Dataset entries:
════
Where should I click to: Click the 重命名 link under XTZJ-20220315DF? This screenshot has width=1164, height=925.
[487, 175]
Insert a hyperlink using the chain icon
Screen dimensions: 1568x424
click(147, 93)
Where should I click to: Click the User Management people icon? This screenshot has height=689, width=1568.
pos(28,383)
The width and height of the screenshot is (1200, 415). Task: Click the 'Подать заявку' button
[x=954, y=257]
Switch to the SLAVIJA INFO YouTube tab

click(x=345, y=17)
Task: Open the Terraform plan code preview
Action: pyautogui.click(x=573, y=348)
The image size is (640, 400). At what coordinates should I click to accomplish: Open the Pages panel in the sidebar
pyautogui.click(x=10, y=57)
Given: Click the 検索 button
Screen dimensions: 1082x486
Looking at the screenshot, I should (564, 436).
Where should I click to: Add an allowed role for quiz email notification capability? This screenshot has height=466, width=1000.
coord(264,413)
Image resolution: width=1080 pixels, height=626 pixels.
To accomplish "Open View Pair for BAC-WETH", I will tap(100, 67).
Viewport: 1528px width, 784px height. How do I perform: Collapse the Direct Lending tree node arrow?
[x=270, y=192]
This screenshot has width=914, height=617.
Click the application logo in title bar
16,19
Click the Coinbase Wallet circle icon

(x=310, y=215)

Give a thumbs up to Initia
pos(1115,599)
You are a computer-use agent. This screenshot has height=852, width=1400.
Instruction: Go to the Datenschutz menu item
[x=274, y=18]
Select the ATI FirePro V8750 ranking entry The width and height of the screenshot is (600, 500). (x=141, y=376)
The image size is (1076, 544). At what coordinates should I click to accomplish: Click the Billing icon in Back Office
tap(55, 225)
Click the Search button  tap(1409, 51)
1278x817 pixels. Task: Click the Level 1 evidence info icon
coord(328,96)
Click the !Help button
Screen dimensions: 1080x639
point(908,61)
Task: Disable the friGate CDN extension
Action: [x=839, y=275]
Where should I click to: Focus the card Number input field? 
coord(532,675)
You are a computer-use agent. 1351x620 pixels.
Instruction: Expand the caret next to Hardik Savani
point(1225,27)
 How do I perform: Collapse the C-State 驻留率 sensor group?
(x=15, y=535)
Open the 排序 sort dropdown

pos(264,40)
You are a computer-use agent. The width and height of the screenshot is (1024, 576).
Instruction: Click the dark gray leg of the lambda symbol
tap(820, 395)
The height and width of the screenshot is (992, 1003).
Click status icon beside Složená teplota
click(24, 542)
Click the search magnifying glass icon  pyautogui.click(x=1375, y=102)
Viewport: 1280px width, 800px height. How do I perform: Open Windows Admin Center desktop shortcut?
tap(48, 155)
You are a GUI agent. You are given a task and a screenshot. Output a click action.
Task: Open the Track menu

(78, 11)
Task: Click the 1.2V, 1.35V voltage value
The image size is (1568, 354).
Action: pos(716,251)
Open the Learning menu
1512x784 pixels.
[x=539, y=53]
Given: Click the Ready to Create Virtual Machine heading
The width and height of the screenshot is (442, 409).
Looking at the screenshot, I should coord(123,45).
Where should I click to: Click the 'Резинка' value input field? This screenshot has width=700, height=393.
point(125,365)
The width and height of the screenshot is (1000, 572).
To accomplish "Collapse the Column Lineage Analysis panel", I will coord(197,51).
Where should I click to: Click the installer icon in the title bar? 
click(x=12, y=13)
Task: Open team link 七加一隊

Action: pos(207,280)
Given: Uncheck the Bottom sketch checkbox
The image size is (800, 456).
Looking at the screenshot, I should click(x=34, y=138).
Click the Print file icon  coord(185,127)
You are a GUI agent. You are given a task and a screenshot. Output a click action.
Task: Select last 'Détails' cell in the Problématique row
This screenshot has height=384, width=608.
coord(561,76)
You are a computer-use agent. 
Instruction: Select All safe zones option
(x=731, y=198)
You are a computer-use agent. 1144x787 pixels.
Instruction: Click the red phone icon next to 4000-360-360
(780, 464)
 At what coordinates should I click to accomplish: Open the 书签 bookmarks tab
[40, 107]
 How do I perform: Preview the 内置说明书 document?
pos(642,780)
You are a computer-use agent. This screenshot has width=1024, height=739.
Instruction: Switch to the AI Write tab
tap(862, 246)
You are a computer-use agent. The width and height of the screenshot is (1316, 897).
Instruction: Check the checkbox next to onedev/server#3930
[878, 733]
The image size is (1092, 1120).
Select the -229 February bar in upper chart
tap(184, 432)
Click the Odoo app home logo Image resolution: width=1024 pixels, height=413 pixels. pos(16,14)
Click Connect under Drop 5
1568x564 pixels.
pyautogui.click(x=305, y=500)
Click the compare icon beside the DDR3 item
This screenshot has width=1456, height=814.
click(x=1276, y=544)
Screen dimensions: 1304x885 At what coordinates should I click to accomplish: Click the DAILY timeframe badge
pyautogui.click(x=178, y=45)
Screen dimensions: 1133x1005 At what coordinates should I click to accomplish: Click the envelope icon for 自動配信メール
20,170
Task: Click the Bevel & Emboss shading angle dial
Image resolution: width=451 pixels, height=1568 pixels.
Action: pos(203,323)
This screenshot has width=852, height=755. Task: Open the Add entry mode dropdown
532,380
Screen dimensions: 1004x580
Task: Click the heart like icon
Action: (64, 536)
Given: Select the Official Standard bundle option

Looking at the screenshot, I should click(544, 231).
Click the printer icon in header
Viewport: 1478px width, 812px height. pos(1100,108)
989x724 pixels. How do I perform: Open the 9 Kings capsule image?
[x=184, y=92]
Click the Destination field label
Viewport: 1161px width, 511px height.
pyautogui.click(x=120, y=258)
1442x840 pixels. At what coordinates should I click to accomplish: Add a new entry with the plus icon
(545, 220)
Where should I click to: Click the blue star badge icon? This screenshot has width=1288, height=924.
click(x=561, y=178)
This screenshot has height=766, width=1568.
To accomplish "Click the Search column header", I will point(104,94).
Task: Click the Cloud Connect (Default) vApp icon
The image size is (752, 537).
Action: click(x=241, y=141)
════
# TASK DETAILS:
Word for word, return the lines from the one holding "Task: Click the Cloud" through the end of the entries above.

# TASK RESPONSE:
Task: Click the Cloud Connect (Default) vApp icon
The image size is (752, 537).
Action: click(x=241, y=141)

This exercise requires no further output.